#### What to work on
Lines in the records below that contain the word "article" must each be copied.

Collected data entries:
>>>>
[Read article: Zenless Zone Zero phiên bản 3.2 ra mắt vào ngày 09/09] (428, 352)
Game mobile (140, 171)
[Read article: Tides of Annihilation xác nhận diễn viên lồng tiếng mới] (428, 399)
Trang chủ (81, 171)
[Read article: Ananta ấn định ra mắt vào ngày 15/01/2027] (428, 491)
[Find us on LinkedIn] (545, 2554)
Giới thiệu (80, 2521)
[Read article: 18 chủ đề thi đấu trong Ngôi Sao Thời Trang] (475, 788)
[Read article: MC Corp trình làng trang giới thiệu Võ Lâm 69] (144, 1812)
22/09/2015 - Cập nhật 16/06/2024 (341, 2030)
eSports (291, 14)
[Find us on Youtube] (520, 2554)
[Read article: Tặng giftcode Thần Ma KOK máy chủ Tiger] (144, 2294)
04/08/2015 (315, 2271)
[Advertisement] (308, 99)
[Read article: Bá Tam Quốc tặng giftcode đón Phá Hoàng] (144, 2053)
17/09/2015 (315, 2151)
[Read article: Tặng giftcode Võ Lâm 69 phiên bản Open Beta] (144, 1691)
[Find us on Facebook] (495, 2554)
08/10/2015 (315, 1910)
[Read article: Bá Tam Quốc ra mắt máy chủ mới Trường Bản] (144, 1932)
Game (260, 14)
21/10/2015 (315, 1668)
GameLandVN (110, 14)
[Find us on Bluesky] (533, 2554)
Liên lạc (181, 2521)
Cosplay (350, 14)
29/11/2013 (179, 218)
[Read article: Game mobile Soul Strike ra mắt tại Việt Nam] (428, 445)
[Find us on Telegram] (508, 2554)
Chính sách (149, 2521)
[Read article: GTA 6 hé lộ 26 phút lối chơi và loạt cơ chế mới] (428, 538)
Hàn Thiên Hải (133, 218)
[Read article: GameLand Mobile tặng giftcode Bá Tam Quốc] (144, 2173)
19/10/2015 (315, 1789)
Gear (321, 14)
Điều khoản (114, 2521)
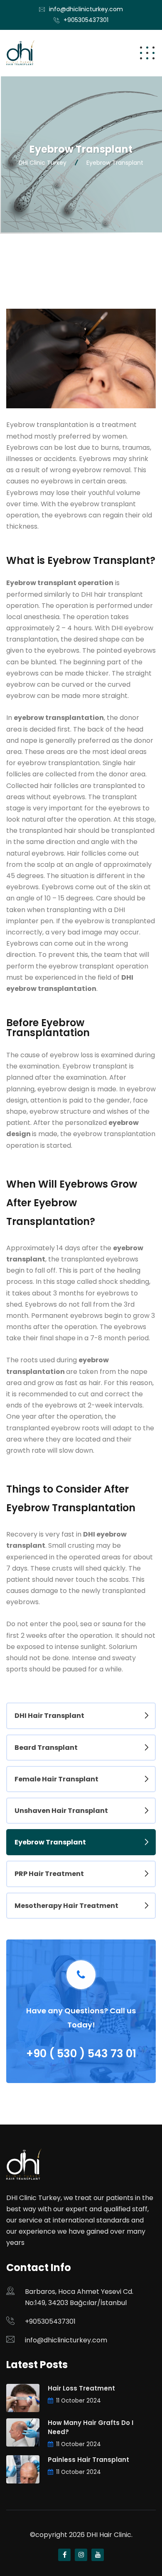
<<<<
#### Answer for this exercise
[Read article: Zenless Zone Zero phiên bản 3.2 ra mắt vào ngày 09/09] (428, 352)
[Read article: Tides of Annihilation xác nhận diễn viên lồng tiếng mới] (428, 399)
[Read article: Ananta ấn định ra mắt vào ngày 15/01/2027] (428, 491)
[Read article: 18 chủ đề thi đấu trong Ngôi Sao Thời Trang] (475, 788)
[Read article: MC Corp trình làng trang giới thiệu Võ Lâm 69] (144, 1812)
[Read article: Tặng giftcode Thần Ma KOK máy chủ Tiger] (144, 2294)
[Read article: Bá Tam Quốc tặng giftcode đón Phá Hoàng] (144, 2053)
[Read article: Tặng giftcode Võ Lâm 69 phiên bản Open Beta] (144, 1691)
[Read article: Bá Tam Quốc ra mắt máy chủ mới Trường Bản] (144, 1932)
[Read article: Game mobile Soul Strike ra mắt tại Việt Nam] (428, 445)
[Read article: GTA 6 hé lộ 26 phút lối chơi và loạt cơ chế mới] (428, 538)
[Read article: GameLand Mobile tặng giftcode Bá Tam Quốc] (144, 2173)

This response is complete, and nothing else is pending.